• _Work required_:
Within the records below is a range that opens at the line with "Image resolution: width=233" and closes at the line with "Task: Click the Calls phone icon". Return that range word for word, both ends included, and only that range.

----

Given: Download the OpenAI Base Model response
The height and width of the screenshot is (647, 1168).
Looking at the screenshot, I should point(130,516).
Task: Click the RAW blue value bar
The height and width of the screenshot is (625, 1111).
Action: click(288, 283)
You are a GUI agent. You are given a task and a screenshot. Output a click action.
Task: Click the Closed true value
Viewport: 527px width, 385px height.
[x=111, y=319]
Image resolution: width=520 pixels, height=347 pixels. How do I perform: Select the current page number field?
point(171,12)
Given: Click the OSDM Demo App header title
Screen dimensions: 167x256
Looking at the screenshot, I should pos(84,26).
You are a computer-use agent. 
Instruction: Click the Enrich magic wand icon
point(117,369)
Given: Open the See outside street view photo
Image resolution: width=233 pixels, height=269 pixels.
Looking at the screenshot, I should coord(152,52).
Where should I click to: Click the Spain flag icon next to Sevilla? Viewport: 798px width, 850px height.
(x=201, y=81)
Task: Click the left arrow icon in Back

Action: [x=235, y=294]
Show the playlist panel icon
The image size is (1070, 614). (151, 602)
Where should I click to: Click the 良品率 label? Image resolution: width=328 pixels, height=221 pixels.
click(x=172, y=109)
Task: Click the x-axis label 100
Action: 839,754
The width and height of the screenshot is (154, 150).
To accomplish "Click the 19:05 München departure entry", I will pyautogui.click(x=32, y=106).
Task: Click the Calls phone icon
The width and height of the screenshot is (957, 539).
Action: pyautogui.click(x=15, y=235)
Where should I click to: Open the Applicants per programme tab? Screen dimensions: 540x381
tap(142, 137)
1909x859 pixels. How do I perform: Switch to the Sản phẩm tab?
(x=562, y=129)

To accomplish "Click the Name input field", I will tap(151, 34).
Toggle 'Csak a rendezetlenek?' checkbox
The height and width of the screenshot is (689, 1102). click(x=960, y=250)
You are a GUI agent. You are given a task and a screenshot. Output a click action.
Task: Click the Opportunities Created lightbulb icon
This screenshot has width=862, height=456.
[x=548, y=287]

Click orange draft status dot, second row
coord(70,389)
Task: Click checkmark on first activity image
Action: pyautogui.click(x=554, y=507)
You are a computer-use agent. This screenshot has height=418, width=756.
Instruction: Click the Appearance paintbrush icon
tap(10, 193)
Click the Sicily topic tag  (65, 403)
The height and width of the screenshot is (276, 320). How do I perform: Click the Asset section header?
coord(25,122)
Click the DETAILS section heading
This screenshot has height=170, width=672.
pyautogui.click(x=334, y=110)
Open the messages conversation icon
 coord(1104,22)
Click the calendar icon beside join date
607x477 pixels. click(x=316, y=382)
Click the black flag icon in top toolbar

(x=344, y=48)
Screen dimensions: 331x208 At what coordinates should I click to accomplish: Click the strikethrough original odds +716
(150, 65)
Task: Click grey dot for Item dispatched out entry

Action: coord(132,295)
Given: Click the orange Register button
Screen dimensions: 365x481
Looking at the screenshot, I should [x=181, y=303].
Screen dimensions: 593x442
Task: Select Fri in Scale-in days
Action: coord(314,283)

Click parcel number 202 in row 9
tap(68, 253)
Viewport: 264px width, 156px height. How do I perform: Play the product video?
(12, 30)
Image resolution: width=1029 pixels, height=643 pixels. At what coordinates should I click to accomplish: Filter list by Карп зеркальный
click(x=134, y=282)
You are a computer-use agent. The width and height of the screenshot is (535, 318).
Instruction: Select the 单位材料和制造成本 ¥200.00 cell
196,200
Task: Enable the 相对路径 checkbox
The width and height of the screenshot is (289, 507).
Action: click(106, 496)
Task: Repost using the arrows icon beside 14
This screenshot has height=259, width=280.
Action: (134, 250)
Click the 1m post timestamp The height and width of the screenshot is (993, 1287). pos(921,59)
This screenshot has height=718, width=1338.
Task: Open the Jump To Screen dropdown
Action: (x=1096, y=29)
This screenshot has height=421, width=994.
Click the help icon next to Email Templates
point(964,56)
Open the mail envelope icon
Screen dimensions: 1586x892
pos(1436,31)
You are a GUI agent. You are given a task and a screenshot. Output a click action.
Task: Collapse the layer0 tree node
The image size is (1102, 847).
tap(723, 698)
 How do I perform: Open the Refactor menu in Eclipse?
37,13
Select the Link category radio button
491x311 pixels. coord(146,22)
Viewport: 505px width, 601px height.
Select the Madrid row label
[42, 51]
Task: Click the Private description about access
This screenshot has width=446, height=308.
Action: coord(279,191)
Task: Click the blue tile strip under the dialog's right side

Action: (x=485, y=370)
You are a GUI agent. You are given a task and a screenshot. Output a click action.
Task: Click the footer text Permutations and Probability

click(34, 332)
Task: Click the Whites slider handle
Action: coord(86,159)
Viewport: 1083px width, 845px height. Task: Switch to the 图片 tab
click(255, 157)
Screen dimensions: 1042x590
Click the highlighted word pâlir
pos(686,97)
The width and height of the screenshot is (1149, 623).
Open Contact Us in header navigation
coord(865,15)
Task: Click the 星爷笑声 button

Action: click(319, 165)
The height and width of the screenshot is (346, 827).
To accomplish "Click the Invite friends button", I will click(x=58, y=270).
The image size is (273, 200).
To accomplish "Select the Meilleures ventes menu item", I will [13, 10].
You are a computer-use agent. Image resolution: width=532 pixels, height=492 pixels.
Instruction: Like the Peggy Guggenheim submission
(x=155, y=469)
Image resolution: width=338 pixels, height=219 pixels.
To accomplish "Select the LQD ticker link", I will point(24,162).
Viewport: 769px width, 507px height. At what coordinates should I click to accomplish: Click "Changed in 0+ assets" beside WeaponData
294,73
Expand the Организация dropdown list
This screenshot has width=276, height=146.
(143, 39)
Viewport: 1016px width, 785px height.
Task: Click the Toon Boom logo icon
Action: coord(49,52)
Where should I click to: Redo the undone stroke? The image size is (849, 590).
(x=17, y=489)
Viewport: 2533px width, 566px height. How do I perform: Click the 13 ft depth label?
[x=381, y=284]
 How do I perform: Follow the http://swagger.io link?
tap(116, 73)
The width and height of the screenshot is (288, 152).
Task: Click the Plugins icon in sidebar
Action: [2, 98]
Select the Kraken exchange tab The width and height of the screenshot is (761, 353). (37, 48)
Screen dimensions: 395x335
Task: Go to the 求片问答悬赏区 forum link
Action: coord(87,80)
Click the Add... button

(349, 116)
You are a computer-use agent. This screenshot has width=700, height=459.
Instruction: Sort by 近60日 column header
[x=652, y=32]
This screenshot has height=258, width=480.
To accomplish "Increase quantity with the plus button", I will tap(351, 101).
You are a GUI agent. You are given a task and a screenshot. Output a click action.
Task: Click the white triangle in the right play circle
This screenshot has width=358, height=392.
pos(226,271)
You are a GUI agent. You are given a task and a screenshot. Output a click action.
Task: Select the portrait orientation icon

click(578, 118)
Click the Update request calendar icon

----

• _Written reply_:
Image resolution: width=233 pixels, height=269 pixels.
Looking at the screenshot, I should coord(152,52).
Where should I click to: Click the Spain flag icon next to Sevilla? Viewport: 798px width, 850px height.
(x=201, y=81)
Task: Click the left arrow icon in Back

Action: [x=235, y=294]
Show the playlist panel icon
The image size is (1070, 614). (151, 602)
Where should I click to: Click the 良品率 label? Image resolution: width=328 pixels, height=221 pixels.
click(x=172, y=109)
Task: Click the x-axis label 100
Action: 839,754
The width and height of the screenshot is (154, 150).
To accomplish "Click the 19:05 München departure entry", I will pyautogui.click(x=32, y=106).
Task: Click the Calls phone icon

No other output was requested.